#### EXTRACTED INFORMATION ####

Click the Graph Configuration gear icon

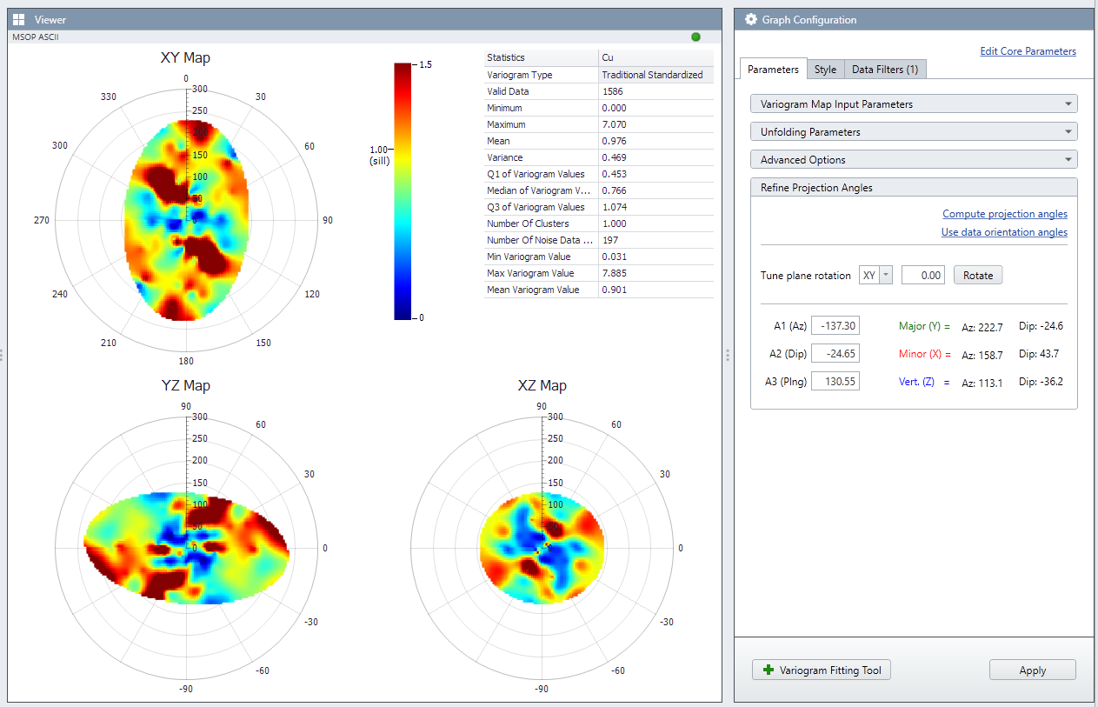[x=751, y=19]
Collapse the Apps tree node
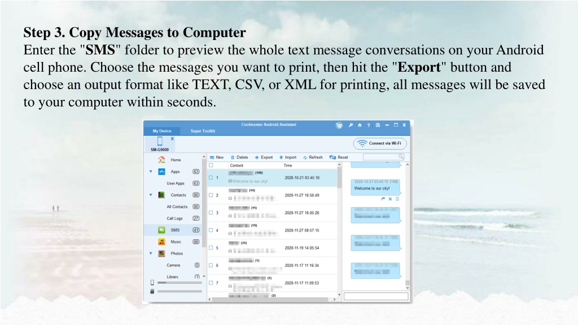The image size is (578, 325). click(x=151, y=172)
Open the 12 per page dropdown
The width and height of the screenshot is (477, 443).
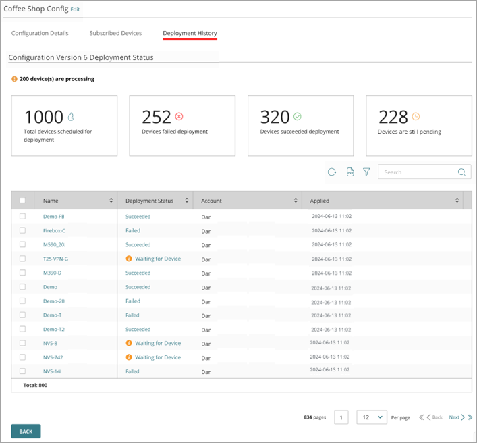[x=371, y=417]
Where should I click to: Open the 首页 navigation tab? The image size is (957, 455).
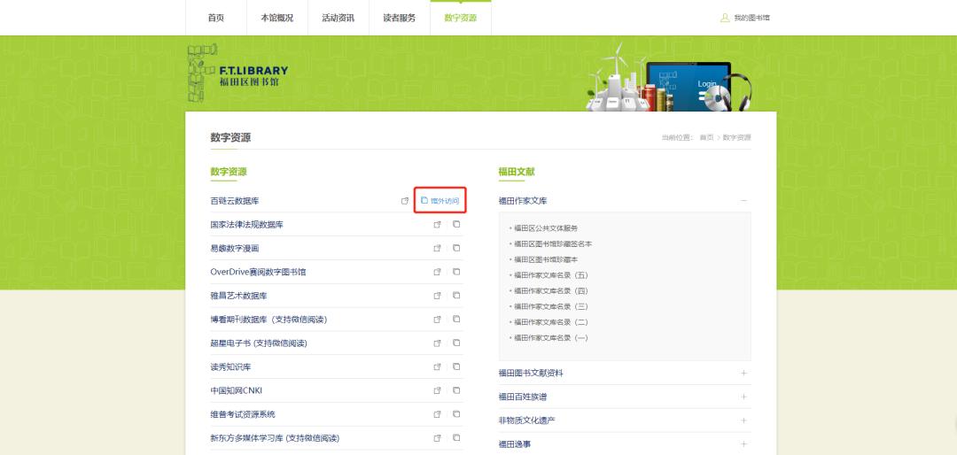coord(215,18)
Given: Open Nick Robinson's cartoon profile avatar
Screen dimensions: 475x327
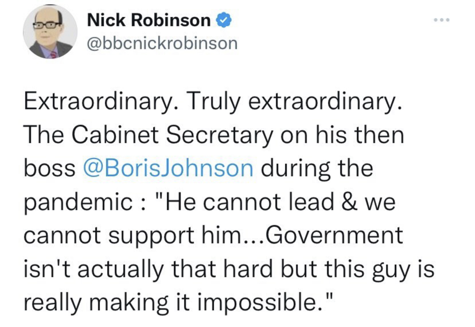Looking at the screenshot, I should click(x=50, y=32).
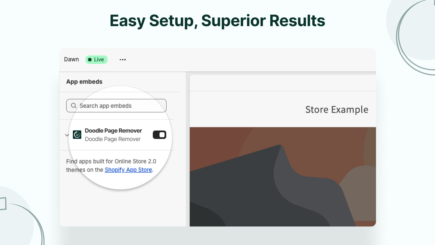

####

# [TASK DIRECTIONS]
Update the records above by replacing "Open" with "Select" wherever it appears, leaving everything else unchanged. Don't include the pictures.

# [TASK ANSWER]
Click the Graph Configuration gear icon

[x=751, y=19]
Collapse the Apps tree node
The image size is (578, 325). click(x=151, y=172)
Select the 12 per page dropdown
The width and height of the screenshot is (477, 443).
[x=371, y=417]
Where should I click to: Select the 首页 navigation tab? The image size is (957, 455).
coord(215,18)
Given: Select Nick Robinson's cartoon profile avatar
Screen dimensions: 475x327
Looking at the screenshot, I should click(x=50, y=32).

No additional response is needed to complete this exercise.